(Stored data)
»»

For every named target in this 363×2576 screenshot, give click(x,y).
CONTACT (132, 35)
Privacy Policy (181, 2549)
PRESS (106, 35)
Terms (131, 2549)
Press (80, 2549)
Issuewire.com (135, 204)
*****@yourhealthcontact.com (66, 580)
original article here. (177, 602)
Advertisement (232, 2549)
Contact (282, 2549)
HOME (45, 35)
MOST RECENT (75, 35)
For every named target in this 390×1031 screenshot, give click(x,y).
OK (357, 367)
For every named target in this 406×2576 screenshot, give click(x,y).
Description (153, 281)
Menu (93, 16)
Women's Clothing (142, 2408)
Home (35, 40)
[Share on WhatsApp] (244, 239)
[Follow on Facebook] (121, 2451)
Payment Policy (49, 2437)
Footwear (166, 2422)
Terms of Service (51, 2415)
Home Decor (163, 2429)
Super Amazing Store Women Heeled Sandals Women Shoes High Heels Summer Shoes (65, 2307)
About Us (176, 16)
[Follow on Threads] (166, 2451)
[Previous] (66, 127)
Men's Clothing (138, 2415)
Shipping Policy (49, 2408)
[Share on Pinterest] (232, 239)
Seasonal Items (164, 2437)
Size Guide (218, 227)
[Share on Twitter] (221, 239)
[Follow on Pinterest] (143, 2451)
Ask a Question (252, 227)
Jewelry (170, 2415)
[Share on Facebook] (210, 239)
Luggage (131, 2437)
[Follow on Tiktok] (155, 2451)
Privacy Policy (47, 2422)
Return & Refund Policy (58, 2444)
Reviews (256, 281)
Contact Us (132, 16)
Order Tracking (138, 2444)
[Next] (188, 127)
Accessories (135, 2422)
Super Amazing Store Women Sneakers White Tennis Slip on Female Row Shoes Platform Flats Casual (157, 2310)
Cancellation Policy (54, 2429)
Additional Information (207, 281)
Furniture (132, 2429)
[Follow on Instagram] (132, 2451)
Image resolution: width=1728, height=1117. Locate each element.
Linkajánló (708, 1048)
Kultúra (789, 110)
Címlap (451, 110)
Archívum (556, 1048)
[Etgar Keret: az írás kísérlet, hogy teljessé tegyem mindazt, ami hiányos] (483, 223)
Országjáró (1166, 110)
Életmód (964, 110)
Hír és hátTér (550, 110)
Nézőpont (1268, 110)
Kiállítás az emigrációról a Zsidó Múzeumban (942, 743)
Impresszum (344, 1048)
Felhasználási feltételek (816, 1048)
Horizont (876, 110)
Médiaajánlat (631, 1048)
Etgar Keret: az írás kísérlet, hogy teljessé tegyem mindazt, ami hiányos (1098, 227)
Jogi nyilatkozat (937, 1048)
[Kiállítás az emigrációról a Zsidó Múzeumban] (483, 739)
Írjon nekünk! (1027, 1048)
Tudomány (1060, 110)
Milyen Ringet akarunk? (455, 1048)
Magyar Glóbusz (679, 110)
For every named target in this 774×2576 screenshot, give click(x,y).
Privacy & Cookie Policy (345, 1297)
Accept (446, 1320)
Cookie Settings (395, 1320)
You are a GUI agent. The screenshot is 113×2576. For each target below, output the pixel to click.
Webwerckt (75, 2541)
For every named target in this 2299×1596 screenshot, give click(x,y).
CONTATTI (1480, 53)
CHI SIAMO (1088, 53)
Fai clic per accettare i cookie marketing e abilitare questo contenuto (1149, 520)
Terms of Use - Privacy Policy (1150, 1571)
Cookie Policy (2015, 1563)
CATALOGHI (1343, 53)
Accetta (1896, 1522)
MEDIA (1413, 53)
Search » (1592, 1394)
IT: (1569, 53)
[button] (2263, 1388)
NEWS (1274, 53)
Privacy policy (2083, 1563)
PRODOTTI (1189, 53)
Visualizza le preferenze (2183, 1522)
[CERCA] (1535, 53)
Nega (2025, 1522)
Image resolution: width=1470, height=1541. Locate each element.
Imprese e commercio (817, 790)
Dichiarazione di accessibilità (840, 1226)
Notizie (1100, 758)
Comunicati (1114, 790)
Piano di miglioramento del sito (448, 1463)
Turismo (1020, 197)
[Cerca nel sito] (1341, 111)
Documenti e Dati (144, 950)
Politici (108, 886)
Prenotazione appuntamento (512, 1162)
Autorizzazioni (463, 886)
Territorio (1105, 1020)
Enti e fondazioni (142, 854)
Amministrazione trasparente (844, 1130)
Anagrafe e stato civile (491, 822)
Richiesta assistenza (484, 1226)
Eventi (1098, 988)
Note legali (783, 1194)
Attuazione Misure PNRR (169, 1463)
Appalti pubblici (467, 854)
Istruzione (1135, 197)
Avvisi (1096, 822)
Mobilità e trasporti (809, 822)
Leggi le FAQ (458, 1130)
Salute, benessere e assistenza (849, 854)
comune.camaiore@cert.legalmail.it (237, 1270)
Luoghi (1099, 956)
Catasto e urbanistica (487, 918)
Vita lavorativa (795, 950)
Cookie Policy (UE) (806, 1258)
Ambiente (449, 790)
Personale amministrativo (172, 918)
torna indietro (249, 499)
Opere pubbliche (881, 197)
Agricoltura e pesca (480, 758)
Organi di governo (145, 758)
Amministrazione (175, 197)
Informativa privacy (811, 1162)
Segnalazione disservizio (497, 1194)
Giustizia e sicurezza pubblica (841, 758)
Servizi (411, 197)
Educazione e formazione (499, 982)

««

WHAT YOU ARE ASKED TO DO
Lines with "Amazing": find them in the data and copy each one.

WRITTEN RESPONSE
Super Amazing Store Women Heeled Sandals Women Shoes High Heels Summer Shoes (65, 2307)
Super Amazing Store Women Sneakers White Tennis Slip on Female Row Shoes Platform Flats Casual (157, 2310)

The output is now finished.